Les lavandières maudites se mirent à l’entourer lentement. Ces spectres sans pitié se réjouissaient d’avoir enfin une victime à égorger.

« C’est aujourd’hui que je meurs, pensa Médousa en pleurant toujours à chaudes larmes. Je n’aurai même pas eu le temps de dire à Béorf la moitié des choses dont j’ai rêvé pour nous deux. Je vais quitter ce monde dans la souffrance, alors que j’aurais aimé m’éteindre paisiblement en admirant la baie d’Upsgran. Je désirais faire tant de choses encore…»

Les kannerezed-noz allaient la saisir pour la déchiqueter vivante quand les chasseurs nagas débouchèrent dans la vallée. Les spectres se retournèrent alors vers les intrus et négligèrent Médousa quelques secondes. C’était juste le temps dont Borth et Tywyn avaient besoin pour étirer un bras et s’emparer de la gorgone.

Le géant avait suivi de loin la course effrénée de Médousa, mais ne voulait pas être aperçu des chasseurs nagas. Sur la pointe des pieds, il s’était approché des kannerezed-noz pour leur subtiliser la jeune créature dont ils prirent garde de ne pas croiser le regard, ainsi que Béorf le leur avait recommandé.

La gorgone se retrouva entre les doigts du géant Borth et Tywyn qui déguerpit à toute vitesse en faisant trembler la terre sous ses pas. Bien vite, les poursuivants de Médousa furent à leur tour assaillis par les lavandières en furie et ne purent donc pas continuer la chasse.

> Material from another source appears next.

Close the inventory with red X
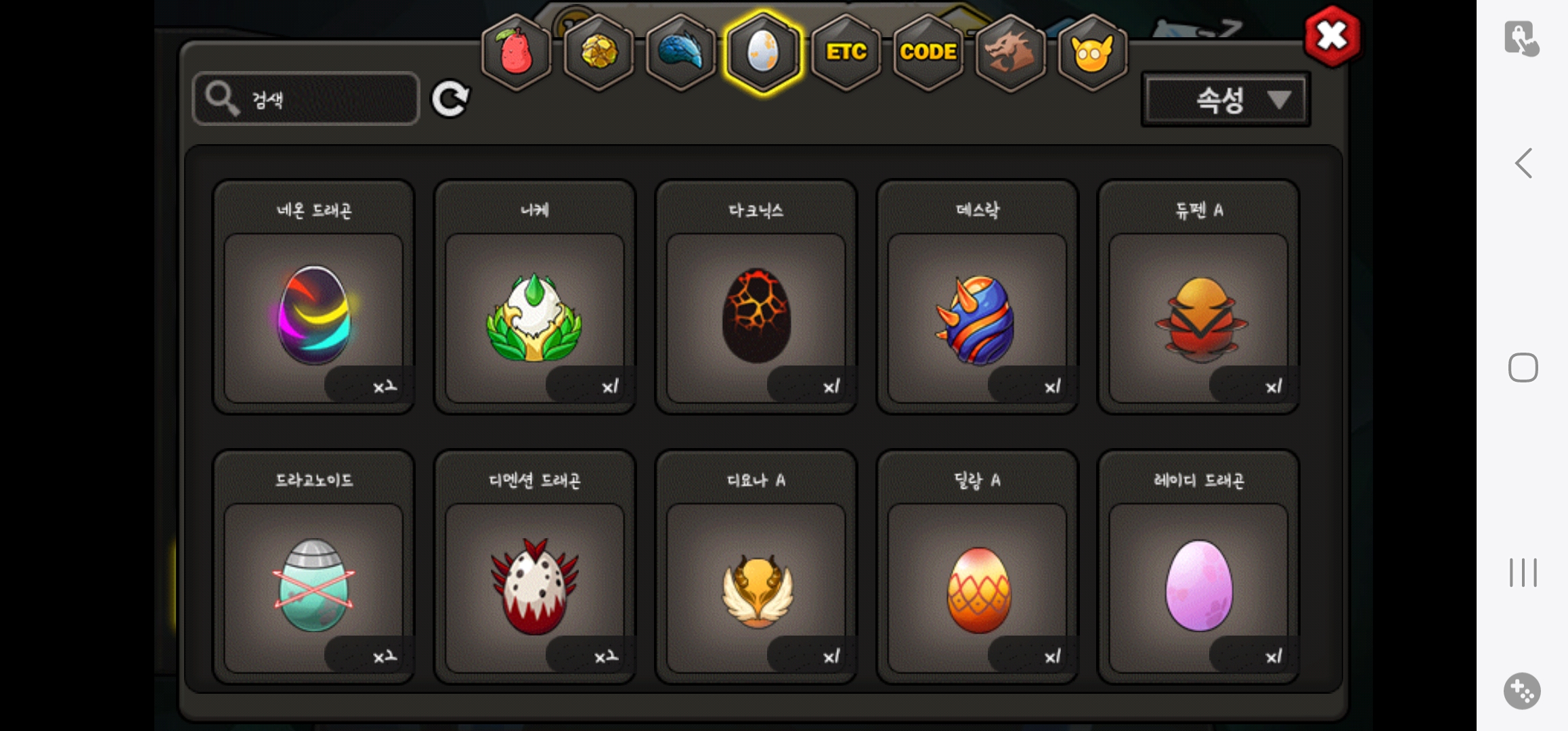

« Voilà autre chose ! songea Médousa, à bout de nerfs. Au lieu de finir déchiquetée par les kannerezed-noz, je vais être écrabouillée par un géant à deux têtes ! »

— Nous l’avons dans notre main, dit Borth à Tywyn.

— Il faut faire attention de ne pas la broyer ! ajouta Tywyn.

— Car notre nouvel ami ne serait pas content ! déclara encore Borth.

— Il ne faut pas déplaire à notre ami. Grâce à lui, nous nous portons un peu mieux…, ajouta Tywyn.

— Nous ne ressentons presque plus les effets du poison des nagas ! se réjouit Borth.

— Moi, je ne vomis plus… lança Tywyn.

— Et moi, je n’ai plus mal à la tête ! renchérit Borth.

Médousa, qui s’attendait à être avalée, d’une seconde à l’autre, par l’une des deux gigantesques bouches du géant, fut étonnée de le voir se diriger vers la lumière d’un grand feu de camp. À sa grande surprise, il la déposa délicatement tout près du feu où Béorf l’attendait ! Le gros garçon, remarquant tout de suite que sa copine n’avait plus ses lurinettes, la serra dans ses bras en prenant bien soin d’éviter de la regarder dans les yeux. Il fallut à la Gorgone une grosse minute pour comprendre qu’elle n’était plus en danger et que son cauchemar avait pris fin.

— Ma belle Médousa, tu es dans un état épouvantable…lui murmura Béorf à l’oreille. Je veillerai sur toi, tu n’as plus rien à craindre maintenant.

— Mais… je ne comprends pas… Béorf ! C’est bien toi ?! s’exclama la gorgone en savourant chaque seconde. Je suis si contente de te voir… Tu ne peux pas savoir ce qu’ils m’ont fait… J’ai été torturée dans le palais de…

— Chuuut ! lui fit le Béorite en maintenant son étreinte. Tu me raconteras tout cela plus tard… Pour l’instant, tu dois te reposer et manger un peu. J’ai réussi à capturer quelques faisans sauvages que j’ai fait griller.

— Attention à mes yeux, je n’ai plus mes lurinettes !

— Je sais, j’ai remarqué… Je te confectionnerai un capuchon lorsque nous aurons retrouvé notre matériel de voyage.

— Mes choses à moi sont dans la cité…

— Sois tranquille, nous trouverons bien une façon de récupérer nos affaires, notre charrette et la statue d’Amos ! Avec Borth et Tywyn, nous disposons d’un compagnon redoutable…

— Ferme les yeux, Béorf…, demanda tendrement Médousa. Et ne les ouvre surtout pas !

Le gros garçon obéit sans poser de question.

Médousa déposa sur les lèvres de son ami un baiser qui le propulsa dans un état second.

— C’est tellement bon de te retrouver, lui dit-elle.